01 - Heat vegetable oil in a large pot or Dutch oven over medium heat. Add the chopped onion and sauté for 3-4 minutes until translucent and softened.
02 - Stir in the minced garlic and grated ginger. Cook for 1 minute until fragrant, taking care not to burn the garlic.
03 - Add the curry powder, cumin, turmeric, chili flakes, and cinnamon to the pot. Cook for 1 minute, stirring constantly, to toast the spices and release their essential oils.
04 - Add the diced tomatoes to the spice mixture. Cook for 2 minutes until the tomatoes begin to break down and soften.
05 - Stir in the cubed butternut squash and rinsed red lentils, ensuring they are well-coated with the spice mixture.
06 - Pour in the coconut milk and vegetable broth. Season generously with salt and black pepper, stirring to combine.

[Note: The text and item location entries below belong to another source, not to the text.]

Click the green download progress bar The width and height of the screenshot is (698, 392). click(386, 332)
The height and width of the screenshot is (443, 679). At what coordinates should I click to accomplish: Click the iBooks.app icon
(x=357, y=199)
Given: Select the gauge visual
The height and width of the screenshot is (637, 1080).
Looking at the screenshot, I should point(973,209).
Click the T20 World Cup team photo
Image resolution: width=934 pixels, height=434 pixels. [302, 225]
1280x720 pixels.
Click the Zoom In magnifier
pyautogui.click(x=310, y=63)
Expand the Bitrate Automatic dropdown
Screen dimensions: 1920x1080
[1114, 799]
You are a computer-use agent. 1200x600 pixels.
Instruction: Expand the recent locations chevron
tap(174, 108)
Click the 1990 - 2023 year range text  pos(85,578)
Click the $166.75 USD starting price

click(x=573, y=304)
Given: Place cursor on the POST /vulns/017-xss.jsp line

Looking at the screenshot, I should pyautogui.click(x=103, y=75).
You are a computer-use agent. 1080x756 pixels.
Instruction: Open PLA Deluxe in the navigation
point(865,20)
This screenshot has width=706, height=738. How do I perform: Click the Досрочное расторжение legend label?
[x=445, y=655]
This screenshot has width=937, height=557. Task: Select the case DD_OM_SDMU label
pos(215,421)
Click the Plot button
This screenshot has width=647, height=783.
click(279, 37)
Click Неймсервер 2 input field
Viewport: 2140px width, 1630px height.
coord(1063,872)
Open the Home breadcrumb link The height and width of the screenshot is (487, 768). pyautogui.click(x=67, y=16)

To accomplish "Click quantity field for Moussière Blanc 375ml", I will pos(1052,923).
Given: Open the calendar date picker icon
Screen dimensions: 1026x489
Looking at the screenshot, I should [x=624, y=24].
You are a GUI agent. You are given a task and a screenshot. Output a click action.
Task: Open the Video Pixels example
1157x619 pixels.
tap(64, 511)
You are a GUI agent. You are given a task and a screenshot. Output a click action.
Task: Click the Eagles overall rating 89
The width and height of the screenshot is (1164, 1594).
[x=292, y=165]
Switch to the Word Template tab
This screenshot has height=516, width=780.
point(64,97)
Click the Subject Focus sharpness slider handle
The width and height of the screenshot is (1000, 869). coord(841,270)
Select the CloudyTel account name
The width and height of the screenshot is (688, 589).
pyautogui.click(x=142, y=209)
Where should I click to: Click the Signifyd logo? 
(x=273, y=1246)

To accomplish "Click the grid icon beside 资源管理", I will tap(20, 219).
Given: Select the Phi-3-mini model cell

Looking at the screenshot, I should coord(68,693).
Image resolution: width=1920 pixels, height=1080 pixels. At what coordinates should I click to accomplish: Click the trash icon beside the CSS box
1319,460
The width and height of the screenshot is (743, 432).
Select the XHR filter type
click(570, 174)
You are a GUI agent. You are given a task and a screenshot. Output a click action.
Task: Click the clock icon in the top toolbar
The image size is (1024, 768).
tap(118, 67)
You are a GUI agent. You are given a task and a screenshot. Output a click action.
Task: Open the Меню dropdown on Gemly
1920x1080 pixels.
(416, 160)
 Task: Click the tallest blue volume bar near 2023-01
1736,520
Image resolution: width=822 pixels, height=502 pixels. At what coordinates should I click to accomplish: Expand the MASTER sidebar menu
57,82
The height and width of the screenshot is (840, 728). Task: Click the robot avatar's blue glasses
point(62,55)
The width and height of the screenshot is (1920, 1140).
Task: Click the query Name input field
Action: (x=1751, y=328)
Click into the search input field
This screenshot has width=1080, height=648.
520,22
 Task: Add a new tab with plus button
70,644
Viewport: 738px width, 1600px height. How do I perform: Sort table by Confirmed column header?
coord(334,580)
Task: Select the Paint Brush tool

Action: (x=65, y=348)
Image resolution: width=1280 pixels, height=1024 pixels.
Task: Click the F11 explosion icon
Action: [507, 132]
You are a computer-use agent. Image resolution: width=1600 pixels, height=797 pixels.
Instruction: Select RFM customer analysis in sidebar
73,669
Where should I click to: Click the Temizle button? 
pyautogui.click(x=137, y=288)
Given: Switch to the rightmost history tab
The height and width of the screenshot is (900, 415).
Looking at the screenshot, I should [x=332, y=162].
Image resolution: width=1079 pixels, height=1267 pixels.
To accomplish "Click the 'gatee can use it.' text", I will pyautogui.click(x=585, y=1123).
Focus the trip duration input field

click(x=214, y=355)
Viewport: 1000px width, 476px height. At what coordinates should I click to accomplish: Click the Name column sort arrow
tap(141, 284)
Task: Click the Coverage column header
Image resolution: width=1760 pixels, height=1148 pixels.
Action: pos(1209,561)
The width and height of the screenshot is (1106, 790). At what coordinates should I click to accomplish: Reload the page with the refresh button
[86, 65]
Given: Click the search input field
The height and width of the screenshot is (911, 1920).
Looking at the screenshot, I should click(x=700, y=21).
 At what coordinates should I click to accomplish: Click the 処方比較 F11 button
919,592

07 - Bring the mixture to a boil, then reduce heat to low, cover, and simmer for 25-30 minutes. Stir occasionally to prevent sticking, cooking until squash is tender and lentils have broken down.
08 - If using, stir in the baby spinach during the last 2 minutes of cooking. Cook until just wilted and vibrant green.
09 - Remove from heat. Taste the curry and adjust seasoning with more salt or pepper if necessary.
10 - Ladle the hot curry into bowls. Garnish with fresh chopped cilantro and serve with lime wedges on the side.